Building this semantic understanding is time-consuming and expensive. There are existing systems, but they have high barriers to entry or don’t do precisely what we want, or they don’t apply simplifications and optimizations to their semantics. We want to do that because these simplifications can reduce otherwise hairy optimizations to simple expressions that are easy to understand. To motivate this, we’ll give an example of a time we used CodeReason.

Simplifying Flame

Around when the Flame malware was revealed, some of its binaries were posted onto malware.lu. Their overall scheme is to store the obfuscated string in a structure in global data. The structure looks something like this:

struct ObfuscatedString {
  char padding[7];
  char hasDeobfuscated;
  short stringLen;
  char string[];
};

Each structure has variable-length data at the end, with 7 bytes of data that were apparently unused.

There are two fun things here. First I used Code Reason to write a string deobfuscator in C. The original program logic performs string deobfuscation in three steps.

The first function checks the hasDeobfuscated field and if it is zero, will return a pointer to the first element of the string. If the field is not zero, it will call the second function, and then set hasDeobfuscated to zero.

The second function will iterate over every character in the ‘string’ array. At each character, it will call a third function and then subtract the value returned by the third function from the character in the string array, writing the result back into the array. So it looks something like:

void inplace_buffer_decrypt(unsigned char *buf, int len) {
  int counted = 0;
  while( counted < len ) {
    unsigned char *cur = buf + counted;
    unsigned char newChar = get_decrypt_modifier_f(counted);
    *cur -= newChar;
    ++counted;
  }
  return;
}

What about the third function, ‘get_decrypt_modifier’? This function is one basic block long and looks like this:

lea ecx, [eax+11h]
add eax, 0Bh
imul ecx, eax
mov edx, ecx
shr edx, 8
mov eax, edx
xor eax, ecx
shr eax, 10h
xor eax, edx
xor eax, ecx
retn

An advantage of having a native code semantics understanding system is that I could capture this block and feed it to CodeReason and have it tell me what the equation of ‘eax’ looks like. This would tell me what this block ‘returns’ to its caller, and would let me capture the semantics of what get_decrypt_modifier does in my deobfuscator.
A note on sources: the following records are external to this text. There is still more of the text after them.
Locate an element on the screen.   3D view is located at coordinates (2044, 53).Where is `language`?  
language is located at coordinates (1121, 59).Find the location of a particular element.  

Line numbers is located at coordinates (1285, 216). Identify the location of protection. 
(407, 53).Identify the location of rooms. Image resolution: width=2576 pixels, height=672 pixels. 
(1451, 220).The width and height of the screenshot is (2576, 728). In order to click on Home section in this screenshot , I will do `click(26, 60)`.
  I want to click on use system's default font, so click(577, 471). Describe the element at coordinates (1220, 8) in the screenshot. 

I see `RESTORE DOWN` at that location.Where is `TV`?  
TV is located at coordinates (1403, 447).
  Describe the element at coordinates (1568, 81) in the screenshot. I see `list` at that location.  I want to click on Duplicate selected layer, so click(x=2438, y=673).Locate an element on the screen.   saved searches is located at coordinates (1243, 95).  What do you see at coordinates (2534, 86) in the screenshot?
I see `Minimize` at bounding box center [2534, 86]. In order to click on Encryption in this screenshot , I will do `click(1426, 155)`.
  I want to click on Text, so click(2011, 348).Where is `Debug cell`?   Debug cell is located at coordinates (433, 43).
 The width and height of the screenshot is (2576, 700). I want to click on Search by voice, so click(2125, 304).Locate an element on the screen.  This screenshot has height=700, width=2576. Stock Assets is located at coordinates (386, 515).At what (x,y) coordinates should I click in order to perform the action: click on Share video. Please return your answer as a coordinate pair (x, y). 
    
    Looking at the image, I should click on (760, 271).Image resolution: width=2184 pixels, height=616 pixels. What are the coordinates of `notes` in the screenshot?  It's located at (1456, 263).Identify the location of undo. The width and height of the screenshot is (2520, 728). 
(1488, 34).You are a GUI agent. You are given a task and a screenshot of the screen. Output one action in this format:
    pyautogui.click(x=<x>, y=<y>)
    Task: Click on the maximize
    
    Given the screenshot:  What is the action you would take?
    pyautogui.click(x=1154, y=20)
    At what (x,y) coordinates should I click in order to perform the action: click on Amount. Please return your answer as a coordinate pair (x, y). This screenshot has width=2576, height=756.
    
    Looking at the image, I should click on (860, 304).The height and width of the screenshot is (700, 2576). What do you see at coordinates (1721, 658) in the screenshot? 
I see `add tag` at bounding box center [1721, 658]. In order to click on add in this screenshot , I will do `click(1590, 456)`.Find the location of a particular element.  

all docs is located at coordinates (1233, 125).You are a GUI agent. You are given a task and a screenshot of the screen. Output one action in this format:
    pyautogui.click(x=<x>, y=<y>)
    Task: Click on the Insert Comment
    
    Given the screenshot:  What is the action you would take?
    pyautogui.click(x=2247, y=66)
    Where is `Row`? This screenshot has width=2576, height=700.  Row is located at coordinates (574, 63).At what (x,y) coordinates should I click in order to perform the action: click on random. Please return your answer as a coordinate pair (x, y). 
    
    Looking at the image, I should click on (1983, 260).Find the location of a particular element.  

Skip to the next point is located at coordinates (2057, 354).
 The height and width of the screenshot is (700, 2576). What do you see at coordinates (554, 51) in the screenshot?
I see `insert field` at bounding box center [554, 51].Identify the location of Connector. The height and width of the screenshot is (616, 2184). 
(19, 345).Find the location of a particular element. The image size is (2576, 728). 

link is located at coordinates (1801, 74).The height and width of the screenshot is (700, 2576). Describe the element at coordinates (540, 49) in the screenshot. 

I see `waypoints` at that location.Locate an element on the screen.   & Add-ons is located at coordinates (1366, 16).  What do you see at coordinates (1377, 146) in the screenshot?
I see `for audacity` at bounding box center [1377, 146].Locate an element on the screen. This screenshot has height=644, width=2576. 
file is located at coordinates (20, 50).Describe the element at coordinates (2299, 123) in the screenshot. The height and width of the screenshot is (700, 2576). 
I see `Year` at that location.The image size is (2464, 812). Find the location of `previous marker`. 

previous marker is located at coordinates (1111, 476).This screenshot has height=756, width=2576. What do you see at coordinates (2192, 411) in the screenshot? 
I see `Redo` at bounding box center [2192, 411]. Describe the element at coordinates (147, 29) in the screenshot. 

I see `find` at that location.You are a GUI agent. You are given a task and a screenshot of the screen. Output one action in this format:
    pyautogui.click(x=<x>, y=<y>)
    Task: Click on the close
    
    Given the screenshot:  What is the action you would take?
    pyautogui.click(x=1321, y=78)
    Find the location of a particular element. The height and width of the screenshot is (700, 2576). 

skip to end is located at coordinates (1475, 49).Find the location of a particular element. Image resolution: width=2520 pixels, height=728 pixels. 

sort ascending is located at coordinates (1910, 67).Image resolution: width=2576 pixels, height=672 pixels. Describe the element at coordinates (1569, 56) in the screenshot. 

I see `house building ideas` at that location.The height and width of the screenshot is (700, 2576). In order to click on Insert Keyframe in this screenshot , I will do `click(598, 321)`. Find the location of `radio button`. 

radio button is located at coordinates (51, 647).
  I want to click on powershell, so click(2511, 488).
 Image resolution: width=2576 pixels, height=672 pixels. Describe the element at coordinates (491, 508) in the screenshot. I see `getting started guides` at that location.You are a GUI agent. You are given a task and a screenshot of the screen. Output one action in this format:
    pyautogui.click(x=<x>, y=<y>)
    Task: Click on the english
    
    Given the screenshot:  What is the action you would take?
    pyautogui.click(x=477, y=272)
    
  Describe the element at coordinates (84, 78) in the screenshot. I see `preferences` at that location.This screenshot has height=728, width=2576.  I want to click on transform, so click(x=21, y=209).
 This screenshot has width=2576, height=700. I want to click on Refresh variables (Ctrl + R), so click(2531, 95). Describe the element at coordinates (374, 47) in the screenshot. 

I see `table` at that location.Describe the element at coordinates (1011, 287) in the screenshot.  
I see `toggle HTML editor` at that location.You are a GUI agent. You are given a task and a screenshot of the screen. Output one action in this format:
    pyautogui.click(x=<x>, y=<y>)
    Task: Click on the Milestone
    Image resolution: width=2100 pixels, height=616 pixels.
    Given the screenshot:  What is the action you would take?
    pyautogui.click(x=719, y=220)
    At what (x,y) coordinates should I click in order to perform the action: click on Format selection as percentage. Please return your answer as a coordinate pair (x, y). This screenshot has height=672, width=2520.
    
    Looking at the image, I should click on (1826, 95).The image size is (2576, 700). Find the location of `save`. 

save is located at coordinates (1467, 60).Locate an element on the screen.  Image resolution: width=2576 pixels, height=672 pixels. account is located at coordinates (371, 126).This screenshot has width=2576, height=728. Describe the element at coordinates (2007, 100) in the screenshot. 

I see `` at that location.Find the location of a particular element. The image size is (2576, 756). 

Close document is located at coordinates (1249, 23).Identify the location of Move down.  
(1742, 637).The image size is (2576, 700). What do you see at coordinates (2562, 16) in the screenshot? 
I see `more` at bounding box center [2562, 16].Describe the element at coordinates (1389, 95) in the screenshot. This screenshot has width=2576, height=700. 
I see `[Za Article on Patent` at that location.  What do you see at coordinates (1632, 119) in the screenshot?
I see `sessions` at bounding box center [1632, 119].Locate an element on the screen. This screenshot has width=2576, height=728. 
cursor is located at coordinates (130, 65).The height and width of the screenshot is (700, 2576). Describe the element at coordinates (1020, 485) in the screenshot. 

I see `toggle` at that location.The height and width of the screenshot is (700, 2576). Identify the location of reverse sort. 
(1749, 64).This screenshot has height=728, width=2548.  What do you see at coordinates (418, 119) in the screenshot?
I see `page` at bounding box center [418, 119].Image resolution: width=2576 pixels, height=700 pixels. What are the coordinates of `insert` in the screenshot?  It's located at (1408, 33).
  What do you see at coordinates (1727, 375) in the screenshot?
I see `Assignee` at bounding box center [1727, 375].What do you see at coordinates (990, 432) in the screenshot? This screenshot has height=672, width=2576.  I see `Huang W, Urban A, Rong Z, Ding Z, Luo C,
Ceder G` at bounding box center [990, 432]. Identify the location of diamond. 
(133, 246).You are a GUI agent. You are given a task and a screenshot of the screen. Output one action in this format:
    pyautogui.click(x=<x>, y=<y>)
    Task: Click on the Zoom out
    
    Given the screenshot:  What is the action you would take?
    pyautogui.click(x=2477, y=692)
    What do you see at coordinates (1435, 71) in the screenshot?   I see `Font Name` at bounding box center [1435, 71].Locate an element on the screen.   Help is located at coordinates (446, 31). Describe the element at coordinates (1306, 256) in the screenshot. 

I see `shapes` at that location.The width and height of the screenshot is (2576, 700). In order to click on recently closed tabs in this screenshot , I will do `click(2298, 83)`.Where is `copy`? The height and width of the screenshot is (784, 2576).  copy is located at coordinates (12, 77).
It would also be possible to decompile this snippet to C, however what I’m really concerned with is the effect of the code on ‘eax’ and not something as high-level as what the code “looks like” in a C decompilers view of the world. C decompilers also use a semantics translator, but then proxy the results of that translation through an attempt at translating to C. CodeReason lets us skip the last step and consider just the semantics, which sometimes can be more powerful.

Using CodeReason

Getting this from CodeReason looks like this:

$ ./bin/VEEShell -a X86 -f ../tests/testSkyWipe.bin
blockLen: 28
r
...
EAX = Xor32[ Xor32[ Shr32[ Xor32[ Shr32[ Mul32[ Add32[ REGREAD(EAX), I:U32(0xb) ], Add32[ REGREAD(EAX), I:U32(0x11) ] ], I:U8(0x8) ], Mul32[ Add32[ REGREAD(EAX), I:U32(0xb) ], Add32[ REGREAD(EAX), I:U32(0x11) ] ] ], I:U8(0x10) ], Shr32[ Mul32[ Add32[ REGREAD(EAX), I:U32(0xb) ], Add32[ REGREAD(EAX), I:U32(0x11) ] ], I:U8(0x8) ] ], Mul32[ Add32[ REGREAD(EAX), I:U32(0xb) ], Add32[ REGREAD(EAX), I:U32(0x11) ] ] ]
...
EIP = REGREAD(ESP)

This is cool, because if I implement functions for Xor32, Mul32, Add32, and Shr32, I have this function in C, like so:

unsigned char get_decrypt_modifier_f(unsigned int a) {
return Xor32(
Xor32(
Shr32(
Xor32(
Shr32(
Mul32(
Add32( a, 0xb),
Add32( a, 0x11) ),
0x8 ),
Mul32(
Add32( a, 0xb ),
Add32( a, 0x11 ) ) ),
0x10 ),
Shr32(
Mul32(
Add32( a, 0xb ),
Add32( a, 0x11 ) ),
0x8 ) ),
Mul32(
Add32( a, 0xb ),
Add32( a, 0x11 ) ) );
}

And this also is cool because it works.

C:\code\tmp>skywiper_string_decrypt.exe
CreateToolhelp32Snapshot

We’re extending CodeReason into an IDA plugin that allows us to make these queries directly from IDA, which should be really cool!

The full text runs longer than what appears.